Figure 1. A model for activity-dependent GlyR clustering at developing postsynaptic membrane specializations

A glycinergic presynaptic terminal and a segment of the plasma membrane of a GlyR-expressing postsynaptic neuron are shown at different stages of synaptogenesis. A, immature stage: GlyRs are randomly distributed in the plasma membrane of the postsynaptic cell, whereas gephyrin is cytoplasmically localized. B, initiation of gephyrin cluster formation: release of glycine from the presynaptic terminal gates neighbouring GlyRs. This results in a depolarizing Cl⁻ efflux (downward arrows) that activates nearby voltage-dependent Ca²⁺ channels. The resultant local microdomain of elevated Ca²⁺ concentration triggers the membrane apposition and aggregation of gephyrin at sites of GlyR activation. C, maturation stage: the growing submembraneous gephyrin aggregate traps additional GlyRs underneath the presynaptic terminal and immobilizes the receptors in the developing postsynaptic membrane by anchoring them to the subsynaptic cytoskeleton. Due to a change in Cl⁻ equilibrium potential, GlyR activation triggers Cl⁻ influx causing hyperpolarization (upward arrows), and thus inhibition of neuronal firing. This model is based on data by Kirsch & Betz (1998) and does not include G protein-mediated signalling pathways that may also contribute to the clustering process (Kins et al. 2000).
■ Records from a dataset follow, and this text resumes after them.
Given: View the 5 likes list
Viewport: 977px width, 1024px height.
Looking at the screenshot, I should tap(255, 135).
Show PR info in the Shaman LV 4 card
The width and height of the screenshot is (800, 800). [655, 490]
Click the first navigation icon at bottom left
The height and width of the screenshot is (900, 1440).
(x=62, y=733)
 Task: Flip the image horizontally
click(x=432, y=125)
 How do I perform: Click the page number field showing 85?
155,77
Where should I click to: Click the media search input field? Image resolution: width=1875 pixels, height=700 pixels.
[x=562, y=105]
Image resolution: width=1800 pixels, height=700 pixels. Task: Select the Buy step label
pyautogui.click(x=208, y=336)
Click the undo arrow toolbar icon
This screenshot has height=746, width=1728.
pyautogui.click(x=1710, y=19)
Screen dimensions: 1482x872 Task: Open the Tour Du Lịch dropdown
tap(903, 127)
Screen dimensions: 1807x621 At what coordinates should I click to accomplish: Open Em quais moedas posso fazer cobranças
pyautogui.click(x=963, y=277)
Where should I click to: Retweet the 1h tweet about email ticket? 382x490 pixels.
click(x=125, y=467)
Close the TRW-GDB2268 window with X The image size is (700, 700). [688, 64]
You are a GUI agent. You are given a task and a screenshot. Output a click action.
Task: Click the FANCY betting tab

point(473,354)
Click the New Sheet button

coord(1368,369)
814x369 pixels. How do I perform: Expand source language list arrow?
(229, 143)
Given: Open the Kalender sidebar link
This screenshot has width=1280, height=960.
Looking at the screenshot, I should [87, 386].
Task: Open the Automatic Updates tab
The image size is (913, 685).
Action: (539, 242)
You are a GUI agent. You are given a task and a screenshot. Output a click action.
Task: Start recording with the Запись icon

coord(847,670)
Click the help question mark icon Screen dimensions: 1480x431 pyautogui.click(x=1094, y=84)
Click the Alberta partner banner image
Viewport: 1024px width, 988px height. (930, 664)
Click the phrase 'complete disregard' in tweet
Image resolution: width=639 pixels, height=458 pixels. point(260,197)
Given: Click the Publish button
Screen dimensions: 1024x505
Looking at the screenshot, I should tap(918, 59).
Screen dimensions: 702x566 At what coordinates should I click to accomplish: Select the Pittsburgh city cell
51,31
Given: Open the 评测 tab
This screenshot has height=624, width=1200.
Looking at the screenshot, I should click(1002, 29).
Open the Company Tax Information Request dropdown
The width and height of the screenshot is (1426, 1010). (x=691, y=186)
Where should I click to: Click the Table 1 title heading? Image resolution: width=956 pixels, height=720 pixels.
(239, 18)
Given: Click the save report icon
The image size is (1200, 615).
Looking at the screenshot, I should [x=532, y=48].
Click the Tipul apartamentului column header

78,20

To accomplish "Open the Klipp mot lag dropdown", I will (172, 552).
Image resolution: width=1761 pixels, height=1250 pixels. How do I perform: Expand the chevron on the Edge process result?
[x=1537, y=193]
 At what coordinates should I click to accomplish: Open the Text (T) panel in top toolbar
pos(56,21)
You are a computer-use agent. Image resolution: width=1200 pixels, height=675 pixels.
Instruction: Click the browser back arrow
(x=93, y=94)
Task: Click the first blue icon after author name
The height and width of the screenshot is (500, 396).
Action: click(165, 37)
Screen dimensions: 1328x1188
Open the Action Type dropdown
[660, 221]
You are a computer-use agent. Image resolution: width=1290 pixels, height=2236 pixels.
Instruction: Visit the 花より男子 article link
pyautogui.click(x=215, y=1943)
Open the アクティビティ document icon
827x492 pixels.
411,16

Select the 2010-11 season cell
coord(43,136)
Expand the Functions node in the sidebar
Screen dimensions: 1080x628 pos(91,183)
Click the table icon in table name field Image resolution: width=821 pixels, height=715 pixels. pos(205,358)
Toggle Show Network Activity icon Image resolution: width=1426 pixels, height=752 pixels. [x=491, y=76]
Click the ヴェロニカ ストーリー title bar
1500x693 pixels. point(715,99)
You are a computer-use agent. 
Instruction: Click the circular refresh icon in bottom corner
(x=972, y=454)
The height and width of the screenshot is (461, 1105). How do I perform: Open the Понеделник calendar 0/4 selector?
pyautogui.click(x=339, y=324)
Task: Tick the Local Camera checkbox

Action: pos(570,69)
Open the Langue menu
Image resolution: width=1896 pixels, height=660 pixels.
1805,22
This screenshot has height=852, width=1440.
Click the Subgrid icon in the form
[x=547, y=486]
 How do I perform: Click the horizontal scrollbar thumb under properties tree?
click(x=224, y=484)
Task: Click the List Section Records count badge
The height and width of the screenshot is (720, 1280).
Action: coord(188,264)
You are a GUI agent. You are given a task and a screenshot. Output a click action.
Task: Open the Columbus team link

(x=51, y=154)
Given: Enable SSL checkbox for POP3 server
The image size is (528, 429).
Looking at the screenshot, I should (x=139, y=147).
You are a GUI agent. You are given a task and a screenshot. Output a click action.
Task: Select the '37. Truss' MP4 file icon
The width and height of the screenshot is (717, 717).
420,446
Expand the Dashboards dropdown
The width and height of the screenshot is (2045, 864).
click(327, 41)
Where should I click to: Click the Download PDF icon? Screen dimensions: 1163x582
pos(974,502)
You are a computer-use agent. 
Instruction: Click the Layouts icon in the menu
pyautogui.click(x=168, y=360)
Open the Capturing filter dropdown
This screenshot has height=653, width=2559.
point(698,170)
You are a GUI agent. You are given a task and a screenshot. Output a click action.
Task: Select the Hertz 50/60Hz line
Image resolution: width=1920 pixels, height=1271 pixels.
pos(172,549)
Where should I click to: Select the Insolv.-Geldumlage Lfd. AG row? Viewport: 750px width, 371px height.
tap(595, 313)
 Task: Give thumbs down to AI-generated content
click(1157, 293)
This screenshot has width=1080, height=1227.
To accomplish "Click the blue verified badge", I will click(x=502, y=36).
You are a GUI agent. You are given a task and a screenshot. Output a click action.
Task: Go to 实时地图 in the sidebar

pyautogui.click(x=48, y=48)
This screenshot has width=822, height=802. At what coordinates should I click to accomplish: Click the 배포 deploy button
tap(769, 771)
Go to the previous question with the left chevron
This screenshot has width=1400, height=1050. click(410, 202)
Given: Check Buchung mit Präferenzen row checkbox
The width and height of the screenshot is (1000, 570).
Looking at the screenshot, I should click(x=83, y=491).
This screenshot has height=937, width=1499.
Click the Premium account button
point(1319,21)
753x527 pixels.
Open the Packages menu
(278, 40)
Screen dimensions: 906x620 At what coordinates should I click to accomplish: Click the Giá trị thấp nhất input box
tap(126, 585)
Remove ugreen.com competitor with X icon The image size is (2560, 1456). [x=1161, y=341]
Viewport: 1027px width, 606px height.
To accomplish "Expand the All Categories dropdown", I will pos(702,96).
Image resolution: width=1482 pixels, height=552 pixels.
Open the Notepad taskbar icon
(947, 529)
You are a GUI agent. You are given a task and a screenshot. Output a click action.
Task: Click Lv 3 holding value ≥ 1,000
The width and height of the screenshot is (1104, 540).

Figure 2. GABA_ARs require gephyrin for synaptic cluster formation

Immunochemistry of cultured hippocampal neurons from wildtype +/+ (A) and geph -/- (gephyrin-deficient) mice (B). After 21 days in vitro, the cultures were stained with antibodies specific for the GABA_AR subunit α2. Note the loss of GABA_A receptor clusters in neurons from geph -/- mice. These mutant neurons consistently show a significant increase in intracellular GABA_A receptor subunit immunoreactivity. Scale bar, 20 μm; applies to both A and B. (Modified from Kneussel et al. 1999a.)

Figure 3. Schematic representation of postsynaptic gephyrin and its binding partners

Gephyrin is depicted as a submembraneous protein scaffold that concentrates structural and membrane components at the postsynaptic membrane. Gephyrin directly binds and clusters GlyRs and is essential for the postsynaptic localization of a major population of GABA_ARs; these GABA_ARs may use the tubulin binding protein GABARAP for interaction with gephyrin. Gephyrin also binds to phosphatidylinositol 3,4,5-trisphosphate (PIP₃) binding proteins involved in actin dynamics and downstream signalling, such as collybistin and profilin, and interacts with RAFT1 (rapamycin and FKBP12 target protein), a candidate regulator of dendritic protein synthesis. Additionally, gephyrin catalyses a crucial step in the biosynthesis of the molybdenum cofactor (MoCo); whether this catalysis also occurs at the synapse is presently unclear. The tubulin binding properties of gephyrin closely resemble those of MAP1-B, a protein thought to link GABA_C receptors to microtubules and ensure tight anchoring of both GlyRs and GABA_A receptors to subsynaptic microtubules.